Fizemos a primeira edição da Xapuri lá mesmo, na Reserva, em uma noite. Optamos por centrar na pauta socioambiental. Nossa primeira capa foi sobre os povos indígenas isolados do Acre: ‘Isolados, Bravos, Livres: Um Brasil Indígena por Conhecer”. Depois de tudo pronto, Jaime inventou de fazer uma outra boneca, “porque toda revista tem que ter número zero”.

Dessa vez finquei pé, ficamos com a capa indígena. Voltei pra Brasília com a boneca praticamente pronta e com a missão de dar um jeito de imprimir. Nos dias seguintes, o Jaime veio pra Formosa, pra convencer minha irmã Lúcia a revisar a revista, “de grátis”. Com a primeira revista impressa, a próxima tarefa foi montar o Conselho Editorial.

Jaime fez questão de visitar, explicar o projeto e convidar pessoalmente cada conselheiro e cada conselheira (até a doença agravar, nos seus últimos meses de vida, nunca abriu mão dessa tarefa). Daqui rumamos pra Goiânia, para convidar o arqueólogo Altair Sales Barbosa, nosso primeiro conselheiro. “O mais sabido de nóis,” segundo o Jaime.

Trilhamos uma linda jornada. Em 80 meses, Jaime fez questão de decidir, mensalmente, o tema da capa e, quase sempre, escrever ele mesmo. Às vezes, ligava pra falar da ótima ideia que teve, às vezes sumia e, no dia certo, lá vinha o texto pronto, impecável.

Na sexta-feira, 9 de julho, quando preparávamos a Xapuri 81, pela primeira vez em sete anos, ele me pediu para cuidar de tudo. Foi uma conversa triste, ele estava agoniado com os rumos da doença e com a tragédia que o Brasil enfrentava. Não falamos em morte, mas eu sabia que era o fim.

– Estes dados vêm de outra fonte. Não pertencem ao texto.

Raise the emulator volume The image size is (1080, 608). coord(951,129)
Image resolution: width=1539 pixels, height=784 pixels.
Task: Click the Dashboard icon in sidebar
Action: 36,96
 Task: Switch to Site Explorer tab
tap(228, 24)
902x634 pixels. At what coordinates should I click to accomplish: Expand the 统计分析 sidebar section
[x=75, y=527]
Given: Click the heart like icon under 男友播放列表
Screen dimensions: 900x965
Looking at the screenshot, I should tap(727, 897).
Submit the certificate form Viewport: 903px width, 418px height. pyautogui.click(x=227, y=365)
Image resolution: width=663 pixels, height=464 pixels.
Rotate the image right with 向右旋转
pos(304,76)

Hoje, cá estamos nós, sem as capas do Jaime, sem as pautas do Jaime, sem o linguajar do Jaime, sem o jaimês da Xapuri, mas na labuta, firmes na resistência. Mês sim, mês sim de novo, como você sonhava, Jaiminho, carcamos porva e, enfim, chegamos à nossa edição número 100. E, depois da Xapuri 100, como era desejo seu, a gente segue esperneando.

Fica tranquilo, camarada, que por aqui tá tudo direitim.